Exporting a BigQuery ML model for online prediction

This tutorial shows how to export a BigQuery ML model and then deploy the model either on AI Platform or on a local machine. You will use the iris table from the BigQuery public datasets and work through the following three end-to-end scenarios:

  • Train and deploy a logistic regression model - also applies to DNN classifier, DNN regressor, k-means, linear regression, and matrix factorization models.
  • Train and deploy a Boosted Tree classifier model - also applies to Boosted Tree regressor model.
  • Train and deploy an AutoML classifier model - also applies to AutoML regressor model.

Costs

This tutorial uses billable components of Google Cloud, including:

  • BigQuery ML
  • Cloud Storage
  • AI Platform (optional, used for online prediction)

For more information about BigQuery ML costs, see the BigQuery ML pricing page.

For more information about Cloud Storage costs, see the Cloud Storage pricing page.

For more information about AI Platform costs, see the prediction nodes and resource allocation page.

Before you begin

  1. Sign in to your Google Account.

    If you don't already have one, sign up for a new account.

  2. In the Cloud Console, on the project selector page, select or create a Cloud project.

    Go to the project selector page

  3. Make sure that billing is enabled for your Google Cloud project. Learn how to confirm billing is enabled for your project.

  4. BigQuery is automatically enabled in new projects. To activate BigQuery in a pre-existing project, go to Enable the BigQuery API.

    Enable the API

  5. Enable the AI Platform Training and Prediction API and Compute Engine APIs.

    Enable the APIs

  6. Install the Google Cloud SDK and the gcloud command-line tool.

Create your dataset

The first step is to create a BigQuery dataset to store your ML model. To create your dataset:

  1. In the Google Cloud Console, go to the BigQuery web UI.

    Go to the BigQuery web UI

  2. In the navigation panel, under the Resources section, click your project name.

  3. On the right side, in the details panel, click Create dataset.

    Create dataset.

  4. On the Create dataset page:

    • For Dataset ID, enter bqml_tutorial.

◆ DIRECTIVE: Continue the BigQuery ML model export tutorial from the point where it stops.

◆ DATA EXCERPT:
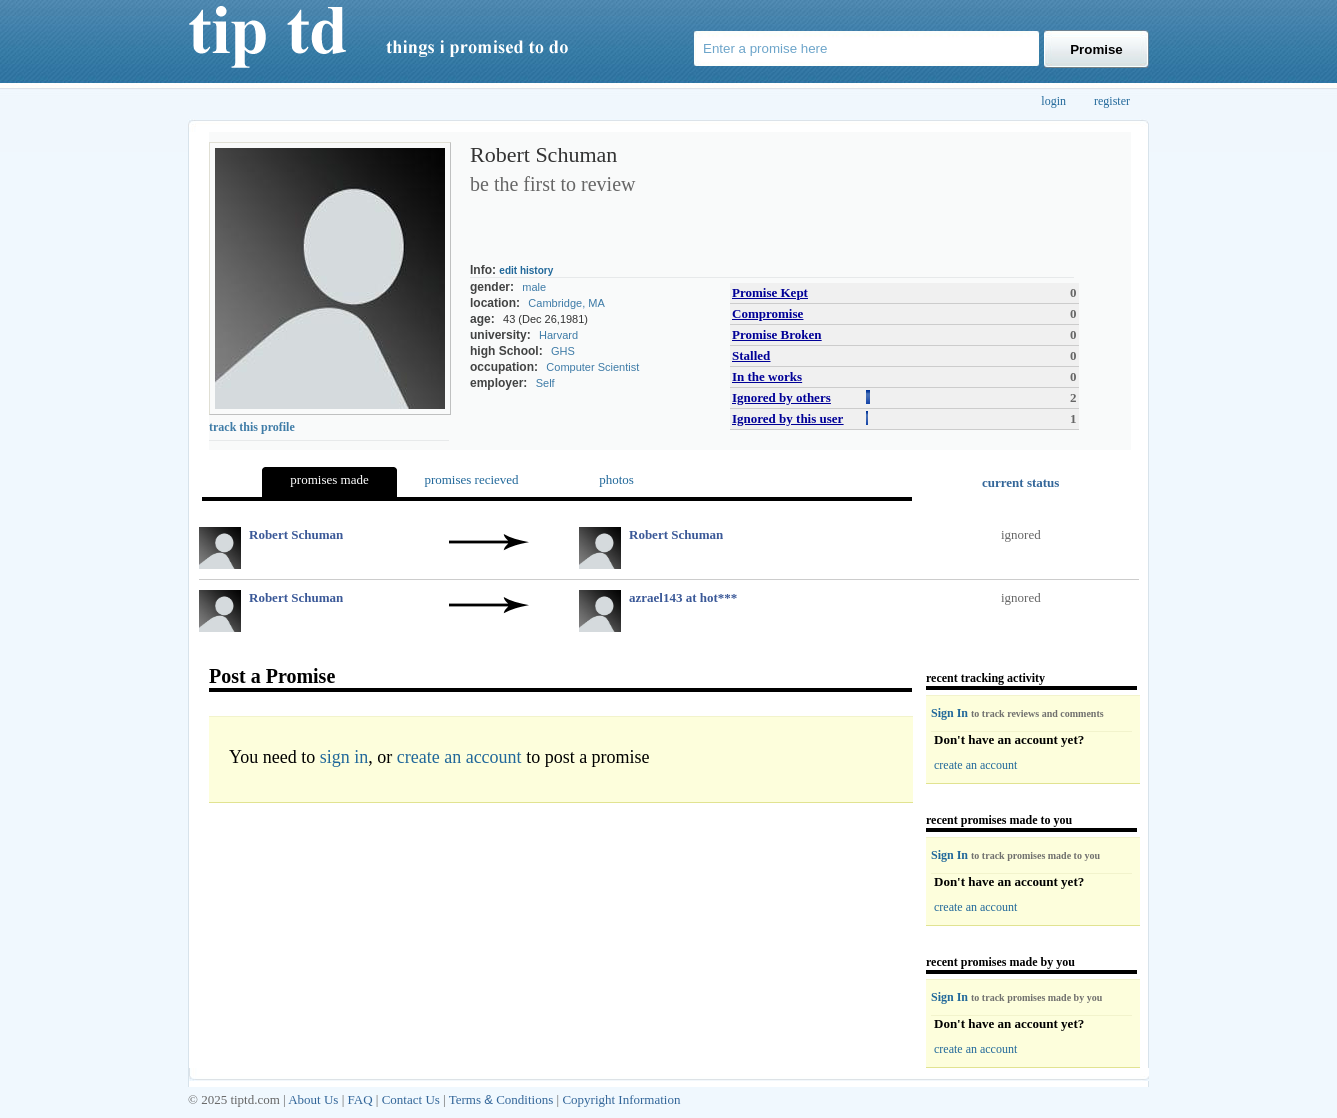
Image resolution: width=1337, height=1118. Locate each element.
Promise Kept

◆ EXPECTED ANSWER:
    • For Data location, choose United States (US). Currently, the public datasets are stored in the US multiregional location. For simplicity, place your dataset in the same location.

      Create dataset page.

  5. Leave all of the other default settings in place and click Create dataset.

Train and deploy a logistic regression model

Train the model

Train a logistic regression model that predicts iris type using the BigQuery ML CREATE MODEL statement. This training job should take approximately 1 minute to complete.

bq query --use_legacy_sql=false \
  'CREATE MODEL `bqml_tutorial.iris_model`
  OPTIONS (model_type="logistic_reg",
      max_iterations=10, input_label_cols=["species"])
  AS SELECT
    *
  FROM
    `bigquery-public-data.ml_datasets.iris`;'

Export the model

Export the model to a Cloud Storage bucket using the bq command-line tool. For additional ways to export models, see Exporting BigQuery ML models. This extract job should take less than 1 minute to complete.

bq extract -m bqml_tutorial.iris_model gs://some/gcs/path/iris_model

Local deployment and serving

You can deploy exported TensorFlow models using the TensorFlow Serving Docker container. The following steps require you to install Docker.

Download the exported model files to a temporary directory

mkdir tmp_dir
gsutil cp -r gs://some/gcs/path/iris_model tmp_dir

Create a version subdirectory

This step sets a version number (1 in this case) for the model.

mkdir -p serving_dir/iris_model/1
cp -r tmp_dir/iris_model/* serving_dir/iris_model/1
rm -r tmp_dir

Pull the docker image

docker pull tensorflow/serving

Run the Docker container

docker run -p 8500:8500 --network="host" --mount type=bind,source=`pwd`/serving_dir/iris_model,target=/models/iris_model -e MODEL_NAME=iris_model -t tensorflow/serving &

Run the prediction

curl -d '{"instances": [{"sepal_length":5.0, "sepal_width":2.0, "petal_length":3.5, "petal_width":1.0}]}' -X POST http://localhost:8501/v1/models/iris_model:predict

Online deployment and serving

This section uses the gcloud command-line tool to deploy and run predictions against the exported model.

For more details about deploying a model to AI Platform for online/batch predictions, see Deploying models.

Create a model resource

MODEL_NAME="IRIS_MODEL"
gcloud ai-platform models create $MODEL_NAME

Create a model version

1) Set the environment variables

MODEL_DIR="gs://some/gcs/path/iris_model"
// Select a suitable version for this model
VERSION_NAME="v1"
FRAMEWORK="TENSORFLOW"

2) Create the version

gcloud ai-platform versions create $VERSION_NAME --model=$MODEL_NAME --origin=$MODEL_DIR --runtime-version=1.15 --framework=$FRAMEWORK

This step might take a few minutes to complete. You should see the message Creating version (this might take a few minutes).......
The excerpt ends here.